*Records for the exercise*.
==========

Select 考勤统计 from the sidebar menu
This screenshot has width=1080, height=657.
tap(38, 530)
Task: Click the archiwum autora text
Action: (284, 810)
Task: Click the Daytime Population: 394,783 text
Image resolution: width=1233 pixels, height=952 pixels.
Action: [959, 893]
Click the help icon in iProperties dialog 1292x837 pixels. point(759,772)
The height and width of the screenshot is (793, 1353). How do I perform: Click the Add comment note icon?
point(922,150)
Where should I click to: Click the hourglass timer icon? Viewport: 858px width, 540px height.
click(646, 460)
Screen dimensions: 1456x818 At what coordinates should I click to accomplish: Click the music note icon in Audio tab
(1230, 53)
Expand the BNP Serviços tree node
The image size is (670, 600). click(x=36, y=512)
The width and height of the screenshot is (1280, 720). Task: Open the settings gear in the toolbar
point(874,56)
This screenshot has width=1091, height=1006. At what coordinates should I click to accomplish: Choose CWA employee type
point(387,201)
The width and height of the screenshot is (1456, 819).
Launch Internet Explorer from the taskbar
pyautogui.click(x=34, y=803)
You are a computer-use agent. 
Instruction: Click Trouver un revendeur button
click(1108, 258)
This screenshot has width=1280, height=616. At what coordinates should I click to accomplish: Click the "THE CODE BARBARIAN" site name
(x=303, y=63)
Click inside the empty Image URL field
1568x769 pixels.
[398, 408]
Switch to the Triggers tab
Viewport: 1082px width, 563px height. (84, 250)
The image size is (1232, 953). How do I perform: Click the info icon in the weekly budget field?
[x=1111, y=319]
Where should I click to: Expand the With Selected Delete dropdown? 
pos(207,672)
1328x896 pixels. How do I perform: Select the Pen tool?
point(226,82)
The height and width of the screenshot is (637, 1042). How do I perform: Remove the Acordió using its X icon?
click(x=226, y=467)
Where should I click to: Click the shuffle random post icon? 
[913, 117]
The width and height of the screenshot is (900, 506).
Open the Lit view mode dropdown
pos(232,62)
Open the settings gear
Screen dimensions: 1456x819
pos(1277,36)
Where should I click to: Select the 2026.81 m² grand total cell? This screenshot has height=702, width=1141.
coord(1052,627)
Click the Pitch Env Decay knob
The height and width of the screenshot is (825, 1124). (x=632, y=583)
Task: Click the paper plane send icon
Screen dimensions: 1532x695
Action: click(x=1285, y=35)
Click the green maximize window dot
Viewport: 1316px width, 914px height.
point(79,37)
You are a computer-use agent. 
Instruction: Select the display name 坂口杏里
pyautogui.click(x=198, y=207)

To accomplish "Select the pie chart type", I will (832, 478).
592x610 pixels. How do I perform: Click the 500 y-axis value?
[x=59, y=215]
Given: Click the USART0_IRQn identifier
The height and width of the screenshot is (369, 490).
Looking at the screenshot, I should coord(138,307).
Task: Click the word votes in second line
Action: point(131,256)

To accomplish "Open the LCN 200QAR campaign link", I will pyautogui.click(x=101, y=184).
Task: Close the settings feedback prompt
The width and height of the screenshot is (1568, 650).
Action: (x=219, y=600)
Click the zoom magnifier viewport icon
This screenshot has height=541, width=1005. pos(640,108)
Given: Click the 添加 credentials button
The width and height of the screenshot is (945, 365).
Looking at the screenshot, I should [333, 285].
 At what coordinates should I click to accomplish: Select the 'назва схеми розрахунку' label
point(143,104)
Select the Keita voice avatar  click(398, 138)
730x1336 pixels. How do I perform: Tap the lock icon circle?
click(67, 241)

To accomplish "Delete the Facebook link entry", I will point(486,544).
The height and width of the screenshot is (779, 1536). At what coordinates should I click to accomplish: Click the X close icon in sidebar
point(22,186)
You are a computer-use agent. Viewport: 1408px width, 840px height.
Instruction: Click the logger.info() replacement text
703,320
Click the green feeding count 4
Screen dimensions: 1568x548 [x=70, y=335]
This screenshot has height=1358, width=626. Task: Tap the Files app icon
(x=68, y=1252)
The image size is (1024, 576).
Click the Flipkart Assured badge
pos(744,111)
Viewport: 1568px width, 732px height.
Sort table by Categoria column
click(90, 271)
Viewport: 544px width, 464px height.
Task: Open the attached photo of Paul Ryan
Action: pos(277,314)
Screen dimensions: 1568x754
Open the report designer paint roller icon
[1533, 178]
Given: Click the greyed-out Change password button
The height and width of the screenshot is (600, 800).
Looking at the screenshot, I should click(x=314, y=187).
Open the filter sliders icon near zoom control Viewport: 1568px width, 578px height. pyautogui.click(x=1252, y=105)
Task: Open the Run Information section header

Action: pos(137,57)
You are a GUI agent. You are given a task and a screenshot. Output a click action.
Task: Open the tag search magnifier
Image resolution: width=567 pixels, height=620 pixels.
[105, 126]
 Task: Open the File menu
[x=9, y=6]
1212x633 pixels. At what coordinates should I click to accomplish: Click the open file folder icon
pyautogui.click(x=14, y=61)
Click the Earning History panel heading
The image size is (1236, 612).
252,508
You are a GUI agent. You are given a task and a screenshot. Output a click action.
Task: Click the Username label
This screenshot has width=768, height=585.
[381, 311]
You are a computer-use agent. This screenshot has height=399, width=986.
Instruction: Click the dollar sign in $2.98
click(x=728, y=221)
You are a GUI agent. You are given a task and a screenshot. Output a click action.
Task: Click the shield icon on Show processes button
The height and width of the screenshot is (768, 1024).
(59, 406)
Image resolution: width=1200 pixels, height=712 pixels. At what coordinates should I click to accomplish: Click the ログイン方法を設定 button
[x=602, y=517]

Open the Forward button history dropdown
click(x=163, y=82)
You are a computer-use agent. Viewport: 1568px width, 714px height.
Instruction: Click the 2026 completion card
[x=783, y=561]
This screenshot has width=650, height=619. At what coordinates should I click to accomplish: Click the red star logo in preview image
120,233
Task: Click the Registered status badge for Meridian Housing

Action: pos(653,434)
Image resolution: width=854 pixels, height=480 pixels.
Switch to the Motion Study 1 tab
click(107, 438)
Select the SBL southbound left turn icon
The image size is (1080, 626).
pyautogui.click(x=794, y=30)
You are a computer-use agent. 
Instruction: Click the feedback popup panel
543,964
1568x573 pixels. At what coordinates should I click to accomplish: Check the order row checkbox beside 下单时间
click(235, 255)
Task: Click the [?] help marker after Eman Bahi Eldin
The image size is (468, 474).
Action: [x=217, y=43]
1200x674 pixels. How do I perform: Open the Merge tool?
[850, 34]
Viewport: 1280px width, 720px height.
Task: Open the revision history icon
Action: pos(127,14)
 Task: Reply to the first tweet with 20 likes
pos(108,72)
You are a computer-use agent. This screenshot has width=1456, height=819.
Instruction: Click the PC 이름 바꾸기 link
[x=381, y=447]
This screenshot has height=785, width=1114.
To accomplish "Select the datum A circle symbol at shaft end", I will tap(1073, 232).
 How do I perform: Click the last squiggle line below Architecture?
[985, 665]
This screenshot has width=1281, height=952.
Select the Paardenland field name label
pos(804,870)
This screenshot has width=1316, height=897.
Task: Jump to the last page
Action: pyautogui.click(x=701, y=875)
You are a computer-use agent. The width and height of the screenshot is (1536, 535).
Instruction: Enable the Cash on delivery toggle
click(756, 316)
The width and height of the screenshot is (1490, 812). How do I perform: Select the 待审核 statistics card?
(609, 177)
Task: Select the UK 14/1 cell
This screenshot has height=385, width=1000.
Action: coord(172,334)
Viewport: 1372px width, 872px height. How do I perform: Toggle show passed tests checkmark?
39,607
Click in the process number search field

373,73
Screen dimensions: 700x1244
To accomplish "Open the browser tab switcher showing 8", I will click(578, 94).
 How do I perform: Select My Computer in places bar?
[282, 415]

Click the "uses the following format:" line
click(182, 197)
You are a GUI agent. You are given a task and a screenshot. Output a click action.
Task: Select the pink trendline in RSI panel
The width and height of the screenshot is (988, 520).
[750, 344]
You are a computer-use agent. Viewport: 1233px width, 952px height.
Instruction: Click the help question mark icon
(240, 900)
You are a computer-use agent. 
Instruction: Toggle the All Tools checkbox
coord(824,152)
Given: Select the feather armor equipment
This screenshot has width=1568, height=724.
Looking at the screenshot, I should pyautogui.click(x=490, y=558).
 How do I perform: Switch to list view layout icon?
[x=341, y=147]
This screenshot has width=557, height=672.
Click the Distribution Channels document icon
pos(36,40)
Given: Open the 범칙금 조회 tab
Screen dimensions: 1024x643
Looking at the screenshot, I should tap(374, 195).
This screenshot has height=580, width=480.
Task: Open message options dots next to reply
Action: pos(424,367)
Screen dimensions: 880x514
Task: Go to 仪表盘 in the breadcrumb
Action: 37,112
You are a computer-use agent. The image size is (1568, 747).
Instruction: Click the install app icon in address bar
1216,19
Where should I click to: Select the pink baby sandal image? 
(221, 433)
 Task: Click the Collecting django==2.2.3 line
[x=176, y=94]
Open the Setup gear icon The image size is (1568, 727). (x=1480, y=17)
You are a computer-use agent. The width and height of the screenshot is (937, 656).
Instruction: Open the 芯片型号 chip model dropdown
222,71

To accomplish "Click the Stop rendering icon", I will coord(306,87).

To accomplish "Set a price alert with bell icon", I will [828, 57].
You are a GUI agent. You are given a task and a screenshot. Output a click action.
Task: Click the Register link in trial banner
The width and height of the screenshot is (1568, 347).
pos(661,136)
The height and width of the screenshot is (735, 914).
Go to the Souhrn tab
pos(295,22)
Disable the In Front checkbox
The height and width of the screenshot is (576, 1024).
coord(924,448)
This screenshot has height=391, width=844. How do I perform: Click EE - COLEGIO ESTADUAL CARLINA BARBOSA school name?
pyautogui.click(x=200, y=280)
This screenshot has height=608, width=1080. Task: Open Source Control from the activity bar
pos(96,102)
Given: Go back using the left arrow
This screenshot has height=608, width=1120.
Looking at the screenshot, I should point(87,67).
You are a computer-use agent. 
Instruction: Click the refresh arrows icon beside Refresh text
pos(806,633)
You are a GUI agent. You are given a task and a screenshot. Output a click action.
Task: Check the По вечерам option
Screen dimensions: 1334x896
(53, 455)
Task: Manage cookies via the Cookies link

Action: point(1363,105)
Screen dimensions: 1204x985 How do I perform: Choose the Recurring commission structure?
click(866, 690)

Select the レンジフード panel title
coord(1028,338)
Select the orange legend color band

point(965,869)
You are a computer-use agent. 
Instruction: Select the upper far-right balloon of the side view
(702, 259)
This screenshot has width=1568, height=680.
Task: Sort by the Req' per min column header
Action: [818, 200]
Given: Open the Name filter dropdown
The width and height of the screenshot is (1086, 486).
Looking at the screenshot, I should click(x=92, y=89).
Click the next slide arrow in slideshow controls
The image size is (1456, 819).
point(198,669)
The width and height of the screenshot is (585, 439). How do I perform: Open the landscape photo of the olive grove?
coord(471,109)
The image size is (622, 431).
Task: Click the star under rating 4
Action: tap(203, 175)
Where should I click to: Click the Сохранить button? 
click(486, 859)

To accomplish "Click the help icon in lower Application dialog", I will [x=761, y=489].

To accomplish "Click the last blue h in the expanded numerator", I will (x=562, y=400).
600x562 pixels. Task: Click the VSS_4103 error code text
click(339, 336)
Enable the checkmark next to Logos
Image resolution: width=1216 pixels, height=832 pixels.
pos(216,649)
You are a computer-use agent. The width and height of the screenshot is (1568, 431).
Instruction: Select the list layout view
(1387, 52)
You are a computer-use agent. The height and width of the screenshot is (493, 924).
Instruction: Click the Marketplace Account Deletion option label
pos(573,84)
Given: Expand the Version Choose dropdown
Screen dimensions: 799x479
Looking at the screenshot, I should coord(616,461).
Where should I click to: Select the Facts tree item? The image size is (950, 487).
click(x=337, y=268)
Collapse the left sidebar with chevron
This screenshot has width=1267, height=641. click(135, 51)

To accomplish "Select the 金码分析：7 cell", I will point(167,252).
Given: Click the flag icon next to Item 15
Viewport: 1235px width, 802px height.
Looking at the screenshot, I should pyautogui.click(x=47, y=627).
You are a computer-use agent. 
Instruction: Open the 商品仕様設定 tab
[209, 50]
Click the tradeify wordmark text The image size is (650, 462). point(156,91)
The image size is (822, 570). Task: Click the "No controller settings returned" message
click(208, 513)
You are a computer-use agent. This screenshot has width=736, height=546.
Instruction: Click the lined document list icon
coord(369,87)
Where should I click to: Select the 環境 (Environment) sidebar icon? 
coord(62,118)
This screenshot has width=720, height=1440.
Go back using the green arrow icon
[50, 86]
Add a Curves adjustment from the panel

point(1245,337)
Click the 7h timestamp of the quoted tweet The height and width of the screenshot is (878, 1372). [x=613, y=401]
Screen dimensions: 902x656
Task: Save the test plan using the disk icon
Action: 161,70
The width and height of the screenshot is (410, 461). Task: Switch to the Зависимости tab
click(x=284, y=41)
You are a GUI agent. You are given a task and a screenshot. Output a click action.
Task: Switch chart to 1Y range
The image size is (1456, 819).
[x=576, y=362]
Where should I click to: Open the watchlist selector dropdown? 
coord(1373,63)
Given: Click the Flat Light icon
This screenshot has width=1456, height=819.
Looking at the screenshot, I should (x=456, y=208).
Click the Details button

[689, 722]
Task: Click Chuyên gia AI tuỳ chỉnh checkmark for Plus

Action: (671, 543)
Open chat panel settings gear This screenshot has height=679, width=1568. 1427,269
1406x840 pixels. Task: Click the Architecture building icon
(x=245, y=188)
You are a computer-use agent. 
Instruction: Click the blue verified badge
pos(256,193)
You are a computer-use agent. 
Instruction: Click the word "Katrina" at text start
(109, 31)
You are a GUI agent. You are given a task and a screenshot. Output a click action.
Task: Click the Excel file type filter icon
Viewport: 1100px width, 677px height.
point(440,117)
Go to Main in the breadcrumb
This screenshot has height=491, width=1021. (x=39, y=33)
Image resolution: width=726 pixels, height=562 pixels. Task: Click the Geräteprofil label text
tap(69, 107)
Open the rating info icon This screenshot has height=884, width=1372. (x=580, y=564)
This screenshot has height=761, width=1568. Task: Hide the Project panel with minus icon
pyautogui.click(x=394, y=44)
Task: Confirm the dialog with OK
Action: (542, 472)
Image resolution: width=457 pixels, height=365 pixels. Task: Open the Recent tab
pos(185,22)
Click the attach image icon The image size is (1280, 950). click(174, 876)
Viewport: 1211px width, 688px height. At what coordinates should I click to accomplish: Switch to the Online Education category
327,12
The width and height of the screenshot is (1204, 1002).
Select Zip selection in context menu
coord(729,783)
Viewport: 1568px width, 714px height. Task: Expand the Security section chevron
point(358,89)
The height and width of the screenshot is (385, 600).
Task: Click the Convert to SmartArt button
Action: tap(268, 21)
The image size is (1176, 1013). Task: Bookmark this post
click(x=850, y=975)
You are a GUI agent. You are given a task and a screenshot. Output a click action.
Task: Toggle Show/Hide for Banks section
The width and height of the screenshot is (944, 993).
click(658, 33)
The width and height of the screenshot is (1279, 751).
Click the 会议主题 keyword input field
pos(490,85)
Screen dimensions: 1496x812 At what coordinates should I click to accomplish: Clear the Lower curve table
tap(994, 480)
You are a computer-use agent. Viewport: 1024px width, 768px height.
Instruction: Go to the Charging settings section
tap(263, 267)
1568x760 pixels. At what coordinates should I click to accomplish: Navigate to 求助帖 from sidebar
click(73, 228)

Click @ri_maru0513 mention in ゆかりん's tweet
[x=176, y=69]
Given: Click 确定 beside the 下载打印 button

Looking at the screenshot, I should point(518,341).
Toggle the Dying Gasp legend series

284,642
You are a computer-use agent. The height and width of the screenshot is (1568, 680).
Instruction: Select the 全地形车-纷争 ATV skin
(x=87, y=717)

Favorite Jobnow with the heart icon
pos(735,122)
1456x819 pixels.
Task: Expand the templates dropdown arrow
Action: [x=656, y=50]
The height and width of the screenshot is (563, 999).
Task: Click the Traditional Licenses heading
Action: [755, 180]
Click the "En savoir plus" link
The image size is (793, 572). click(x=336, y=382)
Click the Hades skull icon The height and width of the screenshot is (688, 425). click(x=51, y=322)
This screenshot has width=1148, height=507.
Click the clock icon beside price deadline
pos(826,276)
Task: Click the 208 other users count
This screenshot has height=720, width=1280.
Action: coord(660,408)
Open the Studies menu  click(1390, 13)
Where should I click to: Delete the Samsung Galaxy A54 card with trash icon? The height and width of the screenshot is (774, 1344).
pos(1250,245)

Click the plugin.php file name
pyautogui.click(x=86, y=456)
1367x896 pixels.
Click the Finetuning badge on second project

==========

*Your objective*. Recast the lines from the one containing "At what coordinates should I click to accomplish: Select" through the one containing "I will point(486,544)." as a JSON list of strings, one string per line, omitting blank lines.

*Solution for this task*.
[
  " At what coordinates should I click to accomplish: Select the 'назва схеми розрахунку' label",
  "point(143,104)",
  "Select the Keita voice avatar  click(398, 138)",
  "730x1336 pixels. How do I perform: Tap the lock icon circle?",
  "click(67, 241)",
  "To accomplish \"Delete the Facebook link entry\", I will point(486,544)."
]